Once a mutant is identified, students complete complementation mapping utilizing the Bloomington Deficiency Stock Center (BDSC) 2R deficiency kit. This kit allows for localization of the genomic location of the EMS mutant. Additional rounds of complementation mapping may be utilized to map to predicted alleles allowing for more precise primer design for the polymerase chain reaction (PCR). After PCR amplification, Sanger sequencing and bioinformatic analysis is conducted to identify the SNP generated by EMS.

Outcomes

To-date, this project has provided research exposure to over 1500 undergraduate researchers within the classroom setting. These undergraduate researchers have successfully mapped several EMS mutants which have led to local and national scientific presentations by students, as well as numerous peer-reviewed publications (Fig. 3).

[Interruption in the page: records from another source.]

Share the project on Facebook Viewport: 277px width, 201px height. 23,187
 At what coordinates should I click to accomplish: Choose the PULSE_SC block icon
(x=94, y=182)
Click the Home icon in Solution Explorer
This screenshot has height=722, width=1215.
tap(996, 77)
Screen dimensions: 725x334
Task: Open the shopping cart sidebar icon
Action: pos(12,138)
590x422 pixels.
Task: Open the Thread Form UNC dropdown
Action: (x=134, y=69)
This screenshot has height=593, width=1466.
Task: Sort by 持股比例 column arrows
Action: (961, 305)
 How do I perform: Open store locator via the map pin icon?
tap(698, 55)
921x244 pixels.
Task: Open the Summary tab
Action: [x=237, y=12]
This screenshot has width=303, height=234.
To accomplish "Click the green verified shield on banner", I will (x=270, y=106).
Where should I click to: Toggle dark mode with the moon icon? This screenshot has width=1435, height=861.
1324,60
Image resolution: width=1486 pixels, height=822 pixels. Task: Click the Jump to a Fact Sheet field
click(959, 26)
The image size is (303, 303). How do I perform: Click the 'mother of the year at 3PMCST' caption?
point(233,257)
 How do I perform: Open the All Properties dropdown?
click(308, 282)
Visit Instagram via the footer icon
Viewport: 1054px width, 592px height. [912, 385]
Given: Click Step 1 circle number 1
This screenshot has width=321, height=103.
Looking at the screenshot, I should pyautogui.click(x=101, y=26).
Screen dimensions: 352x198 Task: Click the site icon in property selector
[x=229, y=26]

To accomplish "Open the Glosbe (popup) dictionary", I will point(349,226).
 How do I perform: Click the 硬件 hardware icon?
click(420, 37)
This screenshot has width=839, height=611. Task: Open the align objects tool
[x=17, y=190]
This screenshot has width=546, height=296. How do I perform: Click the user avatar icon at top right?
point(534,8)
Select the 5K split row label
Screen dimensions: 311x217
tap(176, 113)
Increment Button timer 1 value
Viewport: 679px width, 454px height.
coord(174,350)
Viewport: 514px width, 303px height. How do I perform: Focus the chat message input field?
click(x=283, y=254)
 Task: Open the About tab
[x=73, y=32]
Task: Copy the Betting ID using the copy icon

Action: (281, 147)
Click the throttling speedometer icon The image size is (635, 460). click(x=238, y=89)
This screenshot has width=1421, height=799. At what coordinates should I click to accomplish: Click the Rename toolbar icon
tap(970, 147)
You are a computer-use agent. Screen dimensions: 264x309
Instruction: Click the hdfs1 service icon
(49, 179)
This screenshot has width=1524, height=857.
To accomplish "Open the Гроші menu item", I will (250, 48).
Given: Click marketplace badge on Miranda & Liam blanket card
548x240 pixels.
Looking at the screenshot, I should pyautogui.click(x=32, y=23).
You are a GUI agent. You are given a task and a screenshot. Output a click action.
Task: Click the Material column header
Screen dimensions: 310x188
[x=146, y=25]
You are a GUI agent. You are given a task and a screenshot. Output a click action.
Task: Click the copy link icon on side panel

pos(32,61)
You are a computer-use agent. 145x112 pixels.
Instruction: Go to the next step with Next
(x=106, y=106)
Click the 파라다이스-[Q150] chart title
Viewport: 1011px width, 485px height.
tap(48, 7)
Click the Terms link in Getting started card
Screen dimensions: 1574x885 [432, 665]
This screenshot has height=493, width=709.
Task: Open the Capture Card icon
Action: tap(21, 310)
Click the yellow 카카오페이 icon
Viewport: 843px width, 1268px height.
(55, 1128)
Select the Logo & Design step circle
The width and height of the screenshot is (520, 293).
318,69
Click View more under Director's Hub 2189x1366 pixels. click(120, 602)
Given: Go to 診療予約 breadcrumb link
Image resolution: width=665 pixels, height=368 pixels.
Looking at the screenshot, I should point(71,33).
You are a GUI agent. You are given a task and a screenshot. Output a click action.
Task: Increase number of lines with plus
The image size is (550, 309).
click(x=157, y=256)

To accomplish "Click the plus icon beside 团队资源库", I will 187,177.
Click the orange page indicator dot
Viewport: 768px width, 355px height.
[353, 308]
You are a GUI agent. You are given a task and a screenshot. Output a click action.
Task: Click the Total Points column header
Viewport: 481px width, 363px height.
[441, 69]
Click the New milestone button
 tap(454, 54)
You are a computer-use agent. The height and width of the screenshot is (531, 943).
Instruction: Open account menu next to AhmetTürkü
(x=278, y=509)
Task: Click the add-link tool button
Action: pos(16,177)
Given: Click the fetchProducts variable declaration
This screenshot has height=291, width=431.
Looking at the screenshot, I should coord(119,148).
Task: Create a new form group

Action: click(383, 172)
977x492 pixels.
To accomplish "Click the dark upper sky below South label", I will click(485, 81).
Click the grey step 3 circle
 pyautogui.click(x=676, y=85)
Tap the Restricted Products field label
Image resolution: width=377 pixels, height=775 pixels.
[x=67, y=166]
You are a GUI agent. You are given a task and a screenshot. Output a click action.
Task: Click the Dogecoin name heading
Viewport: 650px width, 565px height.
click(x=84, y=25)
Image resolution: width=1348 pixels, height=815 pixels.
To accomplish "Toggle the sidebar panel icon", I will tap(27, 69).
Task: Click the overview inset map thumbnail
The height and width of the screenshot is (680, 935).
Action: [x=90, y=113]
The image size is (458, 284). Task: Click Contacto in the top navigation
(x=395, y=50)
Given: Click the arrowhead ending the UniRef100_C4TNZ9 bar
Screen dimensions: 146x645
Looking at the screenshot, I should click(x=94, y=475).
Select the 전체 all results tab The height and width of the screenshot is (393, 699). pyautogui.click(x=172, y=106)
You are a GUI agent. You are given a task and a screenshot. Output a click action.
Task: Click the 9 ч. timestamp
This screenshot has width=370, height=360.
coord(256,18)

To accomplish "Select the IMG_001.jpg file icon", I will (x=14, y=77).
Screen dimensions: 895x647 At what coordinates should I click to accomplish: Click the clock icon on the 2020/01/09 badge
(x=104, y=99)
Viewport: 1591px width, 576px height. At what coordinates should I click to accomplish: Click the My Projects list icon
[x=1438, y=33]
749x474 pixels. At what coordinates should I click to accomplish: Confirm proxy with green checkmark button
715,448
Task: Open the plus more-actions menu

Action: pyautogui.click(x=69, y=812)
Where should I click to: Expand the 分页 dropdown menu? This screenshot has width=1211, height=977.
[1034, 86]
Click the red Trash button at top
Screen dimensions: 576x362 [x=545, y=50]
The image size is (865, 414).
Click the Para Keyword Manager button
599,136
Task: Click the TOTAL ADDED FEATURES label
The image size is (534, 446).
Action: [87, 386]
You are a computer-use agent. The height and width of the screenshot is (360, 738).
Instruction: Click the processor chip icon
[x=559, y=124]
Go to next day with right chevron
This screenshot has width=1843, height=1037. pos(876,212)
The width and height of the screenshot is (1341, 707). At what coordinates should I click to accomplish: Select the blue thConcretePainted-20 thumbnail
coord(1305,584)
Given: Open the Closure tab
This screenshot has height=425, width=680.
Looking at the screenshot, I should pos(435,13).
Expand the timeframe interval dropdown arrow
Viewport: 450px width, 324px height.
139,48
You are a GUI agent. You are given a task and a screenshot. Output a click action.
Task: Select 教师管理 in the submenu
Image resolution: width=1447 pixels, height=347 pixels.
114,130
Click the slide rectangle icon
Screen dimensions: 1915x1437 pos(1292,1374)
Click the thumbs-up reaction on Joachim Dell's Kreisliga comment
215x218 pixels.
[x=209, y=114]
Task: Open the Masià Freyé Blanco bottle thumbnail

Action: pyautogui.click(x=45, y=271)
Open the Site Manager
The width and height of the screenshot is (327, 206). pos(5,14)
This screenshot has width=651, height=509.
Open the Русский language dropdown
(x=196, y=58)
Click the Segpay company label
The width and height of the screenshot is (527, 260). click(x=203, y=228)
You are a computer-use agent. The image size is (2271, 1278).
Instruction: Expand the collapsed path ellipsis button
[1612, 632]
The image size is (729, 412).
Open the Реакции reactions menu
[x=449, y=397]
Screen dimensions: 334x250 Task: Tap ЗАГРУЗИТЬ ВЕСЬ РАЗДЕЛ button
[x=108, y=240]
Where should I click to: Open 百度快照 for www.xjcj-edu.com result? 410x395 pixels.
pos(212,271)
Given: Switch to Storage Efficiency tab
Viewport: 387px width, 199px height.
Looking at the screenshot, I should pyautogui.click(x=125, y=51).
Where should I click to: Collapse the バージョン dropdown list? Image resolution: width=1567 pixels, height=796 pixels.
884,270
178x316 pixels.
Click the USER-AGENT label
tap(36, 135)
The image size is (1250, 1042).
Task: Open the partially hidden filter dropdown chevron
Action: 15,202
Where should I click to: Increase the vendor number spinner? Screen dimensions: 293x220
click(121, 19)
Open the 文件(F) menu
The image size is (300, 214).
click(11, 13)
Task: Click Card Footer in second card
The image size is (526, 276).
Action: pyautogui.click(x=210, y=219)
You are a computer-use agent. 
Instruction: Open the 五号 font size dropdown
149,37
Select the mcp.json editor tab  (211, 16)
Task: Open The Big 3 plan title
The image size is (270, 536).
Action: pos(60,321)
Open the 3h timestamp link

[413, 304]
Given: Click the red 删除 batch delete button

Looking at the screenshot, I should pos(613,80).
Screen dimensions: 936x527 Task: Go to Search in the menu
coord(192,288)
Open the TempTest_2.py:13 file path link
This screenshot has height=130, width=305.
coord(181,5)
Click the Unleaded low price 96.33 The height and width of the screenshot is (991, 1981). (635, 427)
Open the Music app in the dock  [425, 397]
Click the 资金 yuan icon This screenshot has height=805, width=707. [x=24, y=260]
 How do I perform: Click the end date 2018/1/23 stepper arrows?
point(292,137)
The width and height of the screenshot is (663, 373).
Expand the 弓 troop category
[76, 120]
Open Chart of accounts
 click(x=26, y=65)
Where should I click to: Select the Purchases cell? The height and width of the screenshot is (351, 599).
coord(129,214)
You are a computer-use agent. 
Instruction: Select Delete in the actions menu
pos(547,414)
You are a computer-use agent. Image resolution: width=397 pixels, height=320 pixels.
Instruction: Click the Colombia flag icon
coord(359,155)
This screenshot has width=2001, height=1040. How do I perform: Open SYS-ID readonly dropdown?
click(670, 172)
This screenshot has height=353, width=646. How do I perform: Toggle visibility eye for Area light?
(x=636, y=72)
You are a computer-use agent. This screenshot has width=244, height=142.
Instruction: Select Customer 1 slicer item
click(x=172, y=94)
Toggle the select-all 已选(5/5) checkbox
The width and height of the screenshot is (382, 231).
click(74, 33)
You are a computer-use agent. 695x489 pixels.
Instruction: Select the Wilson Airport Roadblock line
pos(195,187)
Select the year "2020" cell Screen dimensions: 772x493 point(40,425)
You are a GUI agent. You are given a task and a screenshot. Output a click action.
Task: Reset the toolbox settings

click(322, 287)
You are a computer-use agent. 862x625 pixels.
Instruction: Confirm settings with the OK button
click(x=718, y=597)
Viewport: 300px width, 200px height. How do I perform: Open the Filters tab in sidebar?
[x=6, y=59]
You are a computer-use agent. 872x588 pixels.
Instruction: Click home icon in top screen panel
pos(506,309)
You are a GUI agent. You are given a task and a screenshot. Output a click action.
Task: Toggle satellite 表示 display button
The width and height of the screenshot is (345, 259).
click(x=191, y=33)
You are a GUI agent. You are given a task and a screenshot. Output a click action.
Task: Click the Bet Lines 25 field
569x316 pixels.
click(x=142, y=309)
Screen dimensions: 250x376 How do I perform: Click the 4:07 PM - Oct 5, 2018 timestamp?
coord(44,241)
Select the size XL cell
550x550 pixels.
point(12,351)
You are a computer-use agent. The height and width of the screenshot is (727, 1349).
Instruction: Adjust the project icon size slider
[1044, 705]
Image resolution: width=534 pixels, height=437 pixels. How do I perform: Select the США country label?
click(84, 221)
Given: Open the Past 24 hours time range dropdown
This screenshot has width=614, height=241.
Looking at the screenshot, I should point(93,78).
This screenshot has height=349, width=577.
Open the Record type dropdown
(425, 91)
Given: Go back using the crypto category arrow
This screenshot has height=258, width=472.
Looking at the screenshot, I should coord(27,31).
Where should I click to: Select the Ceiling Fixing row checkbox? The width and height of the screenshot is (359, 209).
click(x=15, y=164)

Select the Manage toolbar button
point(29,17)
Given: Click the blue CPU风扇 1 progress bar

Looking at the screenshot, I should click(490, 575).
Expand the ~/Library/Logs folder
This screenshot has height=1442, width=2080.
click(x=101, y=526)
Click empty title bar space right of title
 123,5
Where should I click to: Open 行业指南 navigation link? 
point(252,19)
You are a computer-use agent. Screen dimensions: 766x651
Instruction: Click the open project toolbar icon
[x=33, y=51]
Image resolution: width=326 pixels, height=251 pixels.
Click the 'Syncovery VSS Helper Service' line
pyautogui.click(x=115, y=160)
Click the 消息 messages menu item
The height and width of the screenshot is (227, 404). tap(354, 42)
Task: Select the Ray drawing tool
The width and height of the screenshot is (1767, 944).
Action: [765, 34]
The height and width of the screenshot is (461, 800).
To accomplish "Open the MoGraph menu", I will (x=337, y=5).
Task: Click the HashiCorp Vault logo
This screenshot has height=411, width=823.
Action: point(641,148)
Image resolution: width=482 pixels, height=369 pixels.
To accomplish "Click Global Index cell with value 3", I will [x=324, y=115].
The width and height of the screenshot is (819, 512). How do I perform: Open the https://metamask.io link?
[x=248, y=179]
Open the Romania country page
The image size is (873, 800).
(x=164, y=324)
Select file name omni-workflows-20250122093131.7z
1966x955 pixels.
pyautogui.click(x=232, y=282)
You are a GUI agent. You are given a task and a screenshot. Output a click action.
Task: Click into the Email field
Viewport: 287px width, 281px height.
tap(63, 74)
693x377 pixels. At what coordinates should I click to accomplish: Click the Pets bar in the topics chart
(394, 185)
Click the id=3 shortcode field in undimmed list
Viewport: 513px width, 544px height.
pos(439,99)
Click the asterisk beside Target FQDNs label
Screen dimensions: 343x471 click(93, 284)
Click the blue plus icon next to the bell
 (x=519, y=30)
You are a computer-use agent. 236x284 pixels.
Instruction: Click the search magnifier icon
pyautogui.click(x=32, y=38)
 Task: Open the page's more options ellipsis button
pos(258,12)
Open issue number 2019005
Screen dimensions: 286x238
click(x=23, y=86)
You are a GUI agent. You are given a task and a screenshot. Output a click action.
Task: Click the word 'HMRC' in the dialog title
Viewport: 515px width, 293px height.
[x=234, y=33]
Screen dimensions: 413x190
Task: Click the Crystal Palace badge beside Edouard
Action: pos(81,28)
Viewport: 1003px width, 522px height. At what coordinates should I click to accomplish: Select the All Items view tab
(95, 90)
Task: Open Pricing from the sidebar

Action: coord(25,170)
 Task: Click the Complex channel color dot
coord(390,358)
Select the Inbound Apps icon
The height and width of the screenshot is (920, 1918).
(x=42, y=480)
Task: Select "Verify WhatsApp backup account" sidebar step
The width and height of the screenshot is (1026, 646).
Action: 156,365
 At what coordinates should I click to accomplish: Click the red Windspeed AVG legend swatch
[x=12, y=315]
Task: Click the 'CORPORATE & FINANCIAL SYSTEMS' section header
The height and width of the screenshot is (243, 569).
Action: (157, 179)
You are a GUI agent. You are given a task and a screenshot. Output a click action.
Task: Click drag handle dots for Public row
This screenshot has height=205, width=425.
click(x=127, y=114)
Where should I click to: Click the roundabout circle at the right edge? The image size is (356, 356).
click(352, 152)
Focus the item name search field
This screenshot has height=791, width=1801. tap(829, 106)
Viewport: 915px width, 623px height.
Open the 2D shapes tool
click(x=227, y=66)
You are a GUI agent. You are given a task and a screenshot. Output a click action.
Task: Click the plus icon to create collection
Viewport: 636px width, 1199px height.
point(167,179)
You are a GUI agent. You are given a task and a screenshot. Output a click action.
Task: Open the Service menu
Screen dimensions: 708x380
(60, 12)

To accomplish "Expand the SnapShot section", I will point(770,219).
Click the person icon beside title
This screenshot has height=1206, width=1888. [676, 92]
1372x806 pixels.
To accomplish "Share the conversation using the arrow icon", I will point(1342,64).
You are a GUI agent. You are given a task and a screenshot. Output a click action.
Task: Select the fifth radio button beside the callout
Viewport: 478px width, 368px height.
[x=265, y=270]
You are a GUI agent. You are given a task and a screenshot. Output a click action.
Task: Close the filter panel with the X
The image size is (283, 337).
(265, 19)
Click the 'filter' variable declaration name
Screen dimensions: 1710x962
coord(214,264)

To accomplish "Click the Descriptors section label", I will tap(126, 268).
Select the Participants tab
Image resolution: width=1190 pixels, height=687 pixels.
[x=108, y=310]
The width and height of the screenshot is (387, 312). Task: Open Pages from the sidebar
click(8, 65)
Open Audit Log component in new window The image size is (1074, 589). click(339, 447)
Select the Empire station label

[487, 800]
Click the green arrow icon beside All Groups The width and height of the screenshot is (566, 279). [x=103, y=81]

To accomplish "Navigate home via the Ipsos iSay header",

• Fly-CURE, a multi-institutional CURE using Drosophila, increases students’ confidence, sense of belonging, and persistence in research
• The I.3.2 developmental mutant has a single nucleotide deletion in the gene centromere identifier
• Genetic mapping of Egfr^L.3.1 in Drosophila melanogaster
• Genetic mapping of the p47^L.3.2 mutation in Drosophila melanogaster
• The mapping of Drosophila melanogaster mutant A.4.4
• Genetic mapping of shn^E.3.2 in Drosophila melanogaster
• Genetic mapping and phenotypic analysis of shot^H.3.2 in Drosophila melanogaster
• clifford^B.4.1, an allele of CG1603 , causes tissue overgrowth in the Drosophila melanogaster eye
• B.2.16 is a non-lethal modifier of the Dark⁸² mosaic eye phenotype in Drosophila melanogaster
• Genetic mapping of a new Hippo allele, Hpo^N.1.2, in Drosophila melanogaster
• Genetic mapping of Uba3^O.2.2, a pupal lethal mutation in Drosophila melanogaster
• Genetic mapping and Phenotypic analysis of GstE14^E.4.1 on Eye and Antennae Development in Drosophila melanogaster

Figure 3: Mutants mapped by undergraduate researchers and sampling of Fly-CURE microPublications.

Whole-Genome Sequencing

Some EMS mutants have proven difficult to map utilizing the techniques in the Fly-CURE. As a result, numerous grants were obtained to conduct whole-genome sequencing (WGS) on the Dark82 control and many EMS mutant stocks. All mutants sequenced to-date and corresponding data can be accessed at this link.

Figure 4: Images of the Dark82 control and the 14 EMS mutants that were sequenced in the original study.

Objective

The primary objective for Module 3, is to utilize a genomics pipeline to identify the causative SNPs in EMS mutants (Fig. 5). We will be using many of the skills and tools you have previously utilized in the Module 1 (Shell Genomics) and Module 2 (Wrangling Genomics).

Figure 5: Genomics pipeline to identify the causative SNP in EMS Drosophila melanogaster mutants.

Funding sources

The Fly-CURE is supported by NSF IUSE # 2021146. The bioinformatics curriculum training is supported by NSF RCN # 2316218. The sequencing project described was supported by a grant from the National Institute of General Medical Sciences (GM103440).

Key Points

• This is an authentic hypothesis-driven research project spanning multiple semesters and institutions.